Want to try ‘netwalking’? Inside the Dubai walking club reimagining networking

A growing number of women are swapping formal networking events for 'walk and talk' evenings

  • PUBLISHED: Thu 23 Apr 2026, 1:12 PM UPDATED: Thu 23 Apr 2026, 1:18 PM

On some Sunday evenings in Dubai, just before the sun sets, you’ll find a very different kind of networking event. There are no finish lines or performance metrics or complicated membership portals here, just women in sneakers, clutching water bottles, walking side by side and chatting.

What started as a way of coping with new motherhood has turned into a full-fledged walking club for Syria-born, UAE-raised Farah Enayeh, the founder of 'Girls Who Walk Dubai'.

“I started off in corporate, but life kind of changed when I became a Mum,” says Enayeh. “That phase really changed how I see work and connection.” 

So, what is a walking club? 

Every community has the big first day, which mostly comprises of many ‘I’m not sure if anyone will show up’ moments. Enayeh remembers that feeling clearly. “I was nervous. Like what if no one shows up?” she says.

But one woman did: a friend named Suzanne. “When that one friend showed up on the first walk, I realised how much I needed that connection. So I realised this isn’t about me anymore. It’s something people actually need in Dubai.”

That casual, two-woman walk set the tone for everything that followed. But it was never meant to be a hardcore fitness club, says Enayeh. In fact, that’s precisely why 'Girls Who Walk' is a walking community, not a running one.

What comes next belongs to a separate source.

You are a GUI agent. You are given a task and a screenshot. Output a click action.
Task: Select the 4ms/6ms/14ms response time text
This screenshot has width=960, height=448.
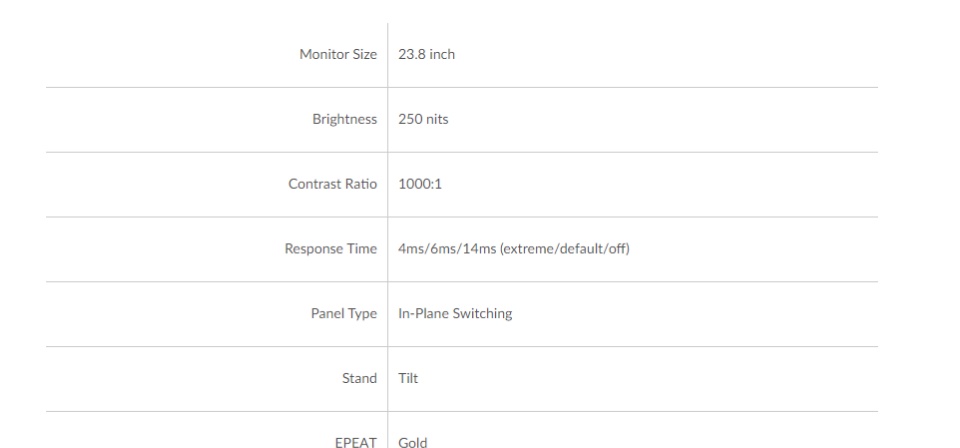coord(447,249)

“Because walking is softer and easier. Less intimidating,” she adds. “You don’t have to be 'fit enough', you don’t need the outfit, you don’t have to keep up. You can show up tired, emotional, and still belong.”

She also wanted something accessible for mothers like herself. “I wanted to include mothers with their babies and strollers. Also, it’s a good brain exercise to walk and talk at the same time.”

How it started

Enayeh's life once ran on a familiar corporate rhythm of back-to-back meetings and a clear professional identity. But that completely changed once she became a mother.

“Day-to-day, it was honestly a bit lonely,” she admits. “You go from being busy, always around people to suddenly having so much silence but also so much responsibility. I loved being a Mum, but I missed feeling like me. I missed adult conversations, energy, purpose outside the house.”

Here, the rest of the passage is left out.